-- Start --
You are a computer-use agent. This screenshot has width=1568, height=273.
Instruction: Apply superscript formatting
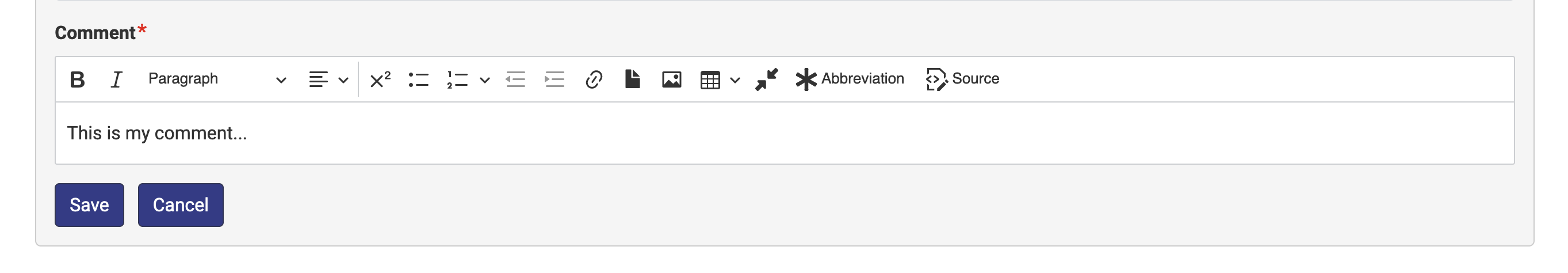(380, 79)
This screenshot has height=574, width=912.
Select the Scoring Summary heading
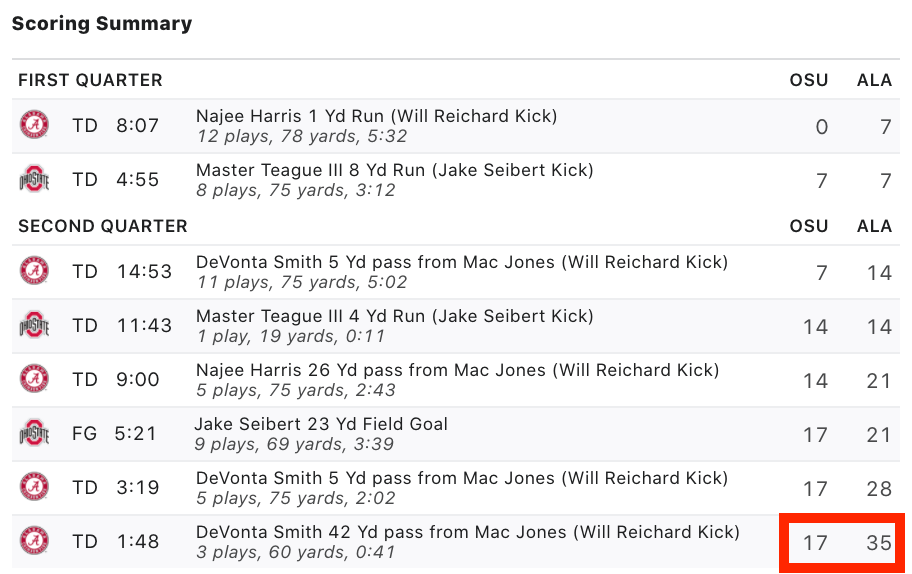point(102,24)
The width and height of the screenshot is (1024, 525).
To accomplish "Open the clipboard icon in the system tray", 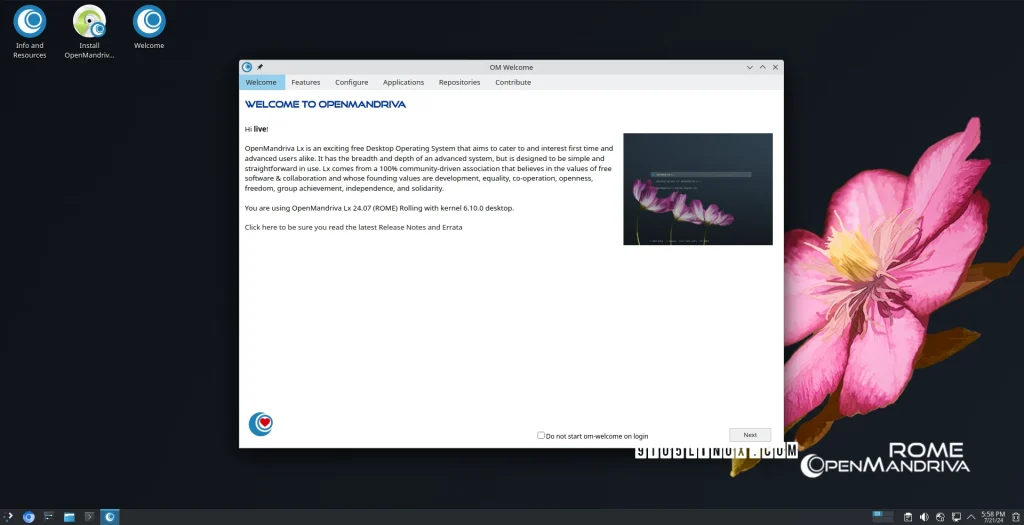I will (907, 517).
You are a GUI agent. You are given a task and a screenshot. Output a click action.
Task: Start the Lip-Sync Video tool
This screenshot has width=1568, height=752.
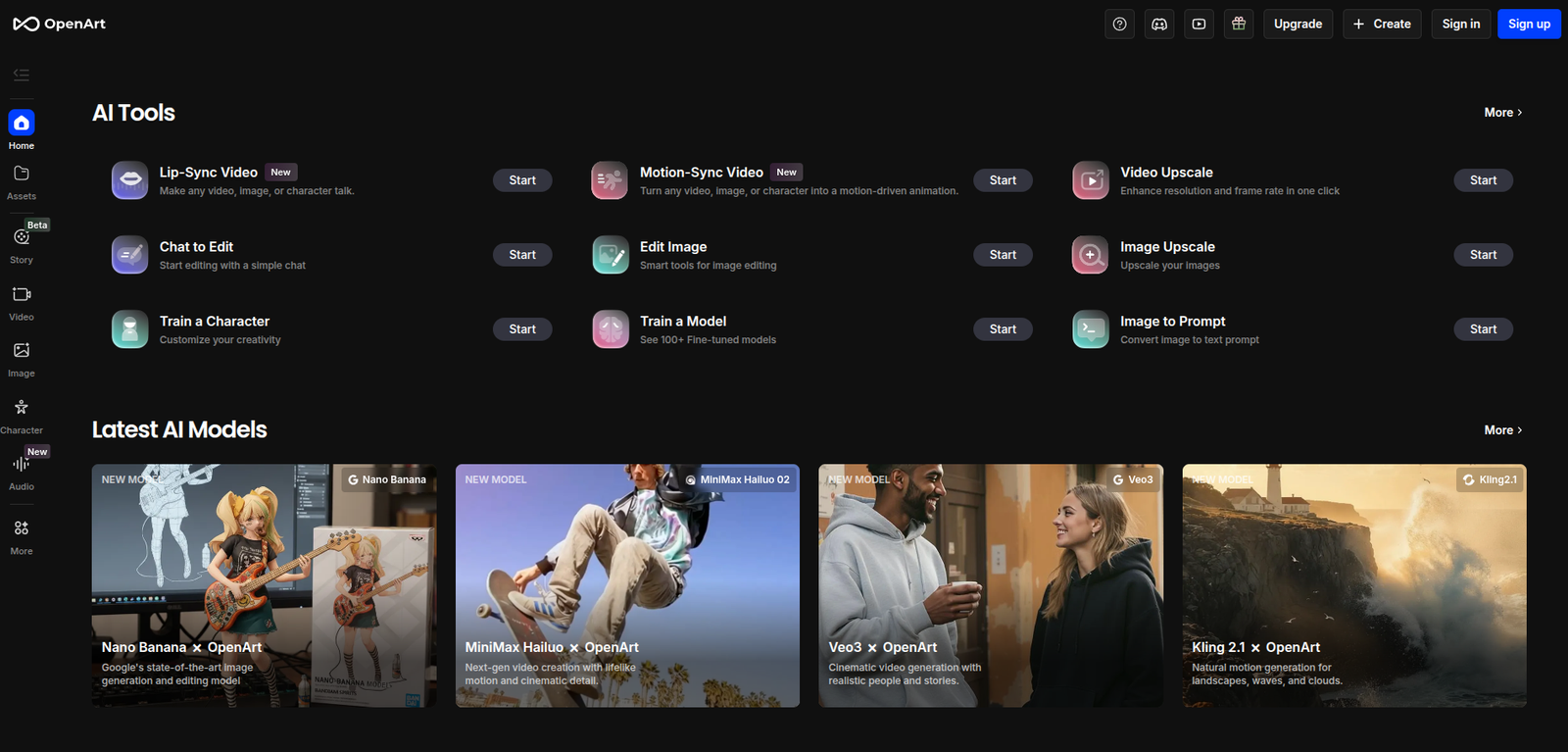pyautogui.click(x=522, y=180)
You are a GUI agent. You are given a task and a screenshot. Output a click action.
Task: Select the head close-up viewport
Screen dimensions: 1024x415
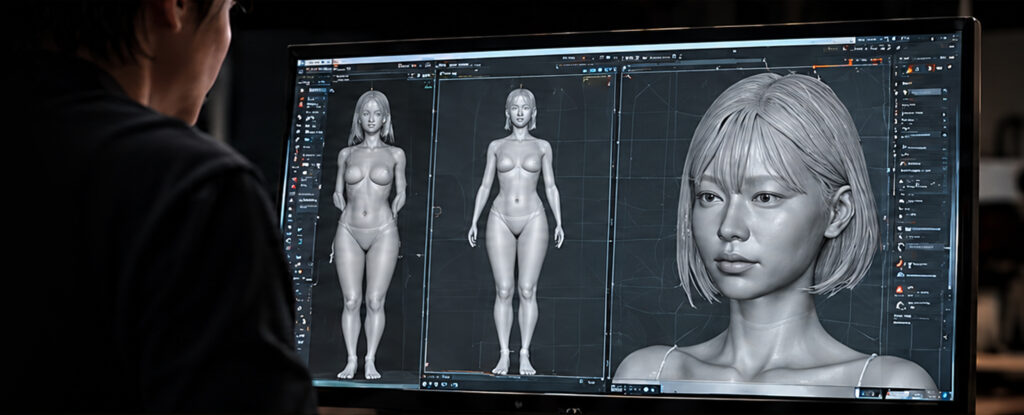pos(751,225)
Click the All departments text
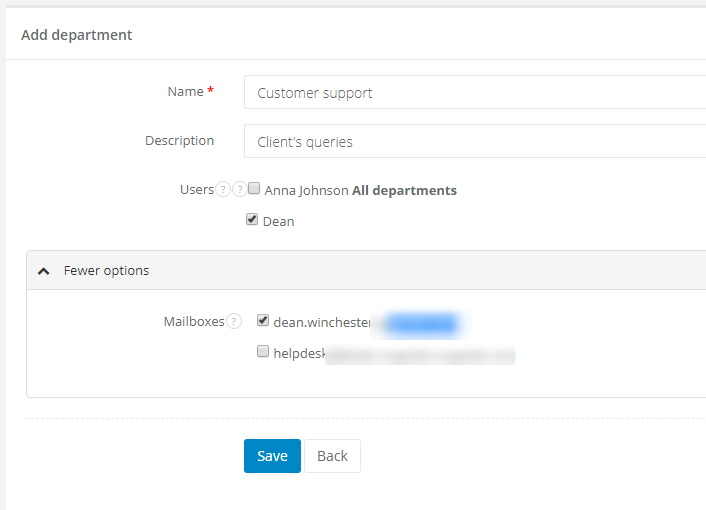 tap(404, 190)
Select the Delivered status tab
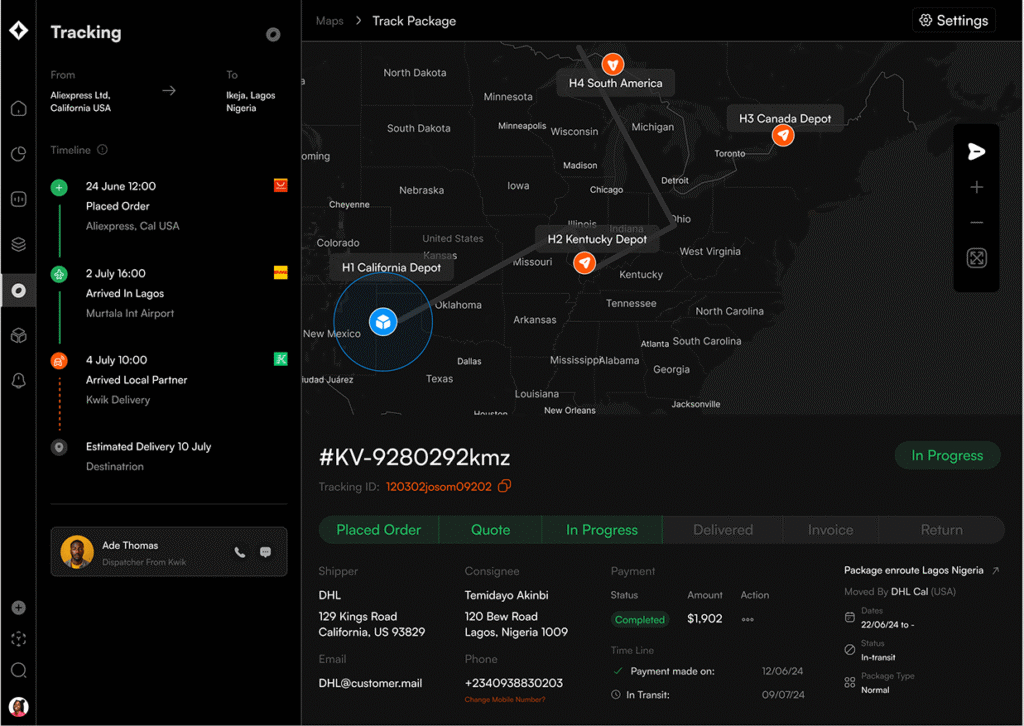The height and width of the screenshot is (726, 1024). pos(723,530)
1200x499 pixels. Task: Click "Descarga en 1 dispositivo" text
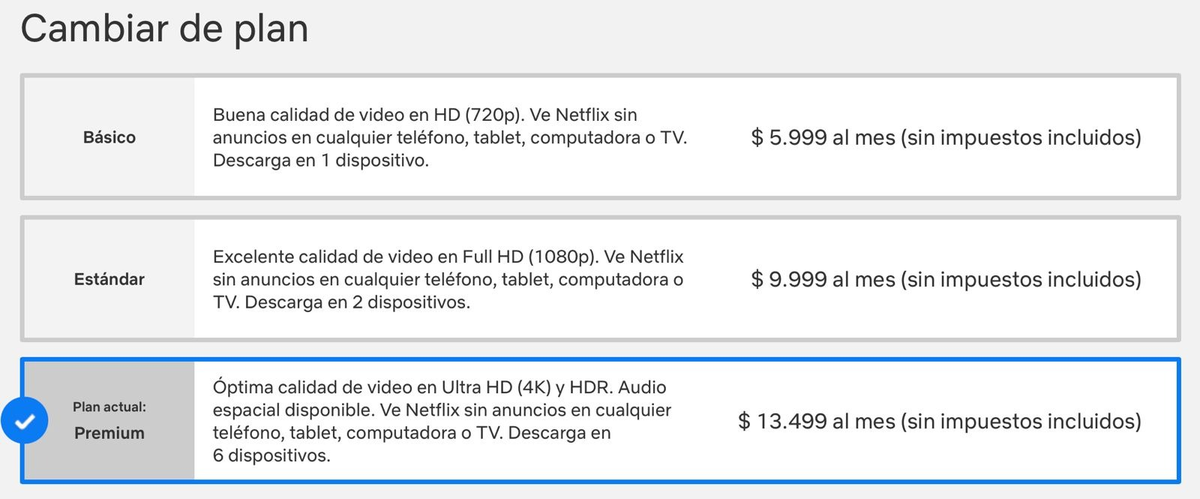(x=320, y=160)
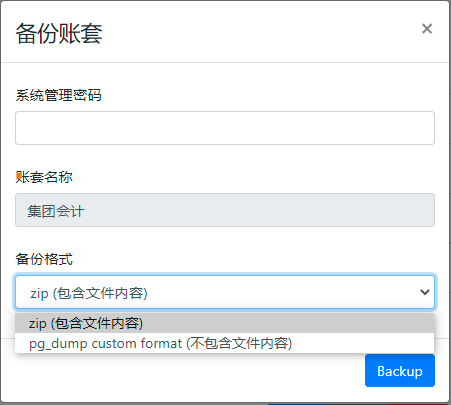451x405 pixels.
Task: Focus the 系统管理密码 password input box
Action: click(225, 128)
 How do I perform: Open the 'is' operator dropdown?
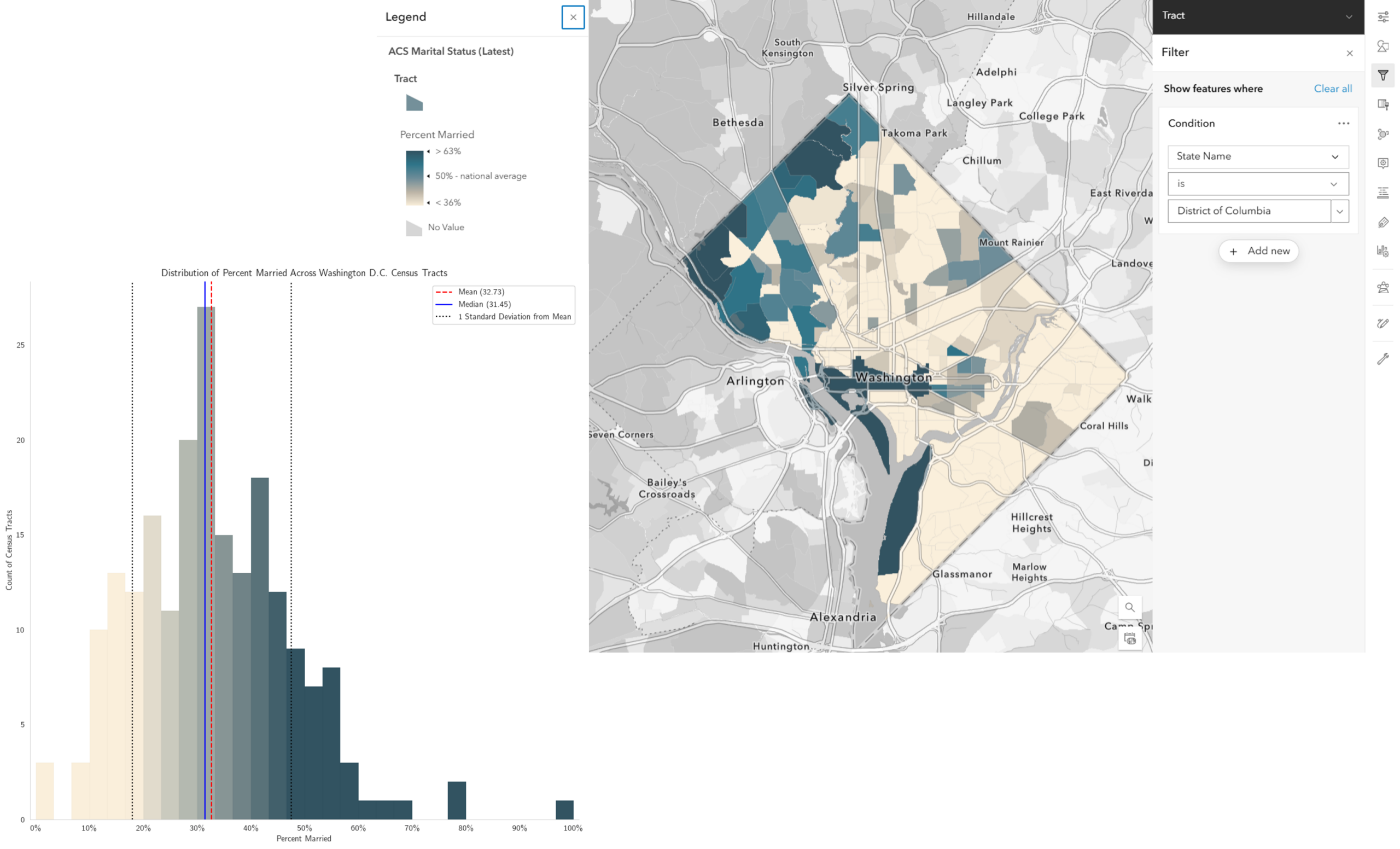1257,184
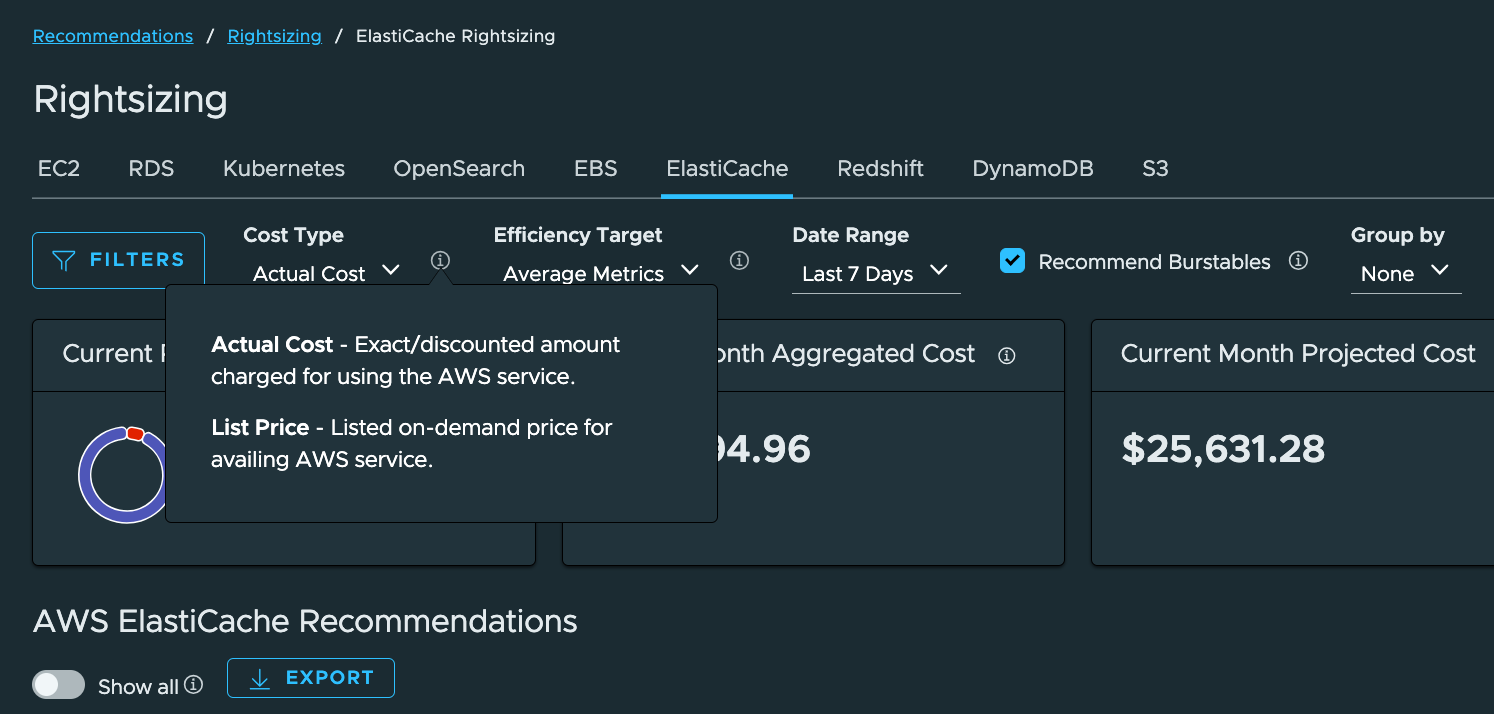This screenshot has width=1494, height=714.
Task: Click the download icon inside the EXPORT button
Action: click(260, 678)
-- End --
■ **CHALLENGE**
Format the data from the line with "Click the All departments text" up to and including the last line as a JSON list of strings, one string per line. Skip blank lines and leave the pictures out.

■ **EXERCISE SOLUTION**
[
  "Click the All departments text",
  " tap(404, 190)",
  "Select the Delivered status tab",
  "The height and width of the screenshot is (726, 1024). pos(723,530)",
  "1200x499 pixels. Task: Click \"Descarga en 1 dispositivo\" text",
  "(x=320, y=160)",
  "451x405 pixels.",
  "Task: Focus the 系统管理密码 password input box",
  "Action: click(225, 128)",
  " How do I perform: Open the 'is' operator dropdown?",
  "1257,184",
  "This screenshot has width=1494, height=714.",
  "Task: Click the download icon inside the EXPORT button",
  "Action: click(260, 678)"
]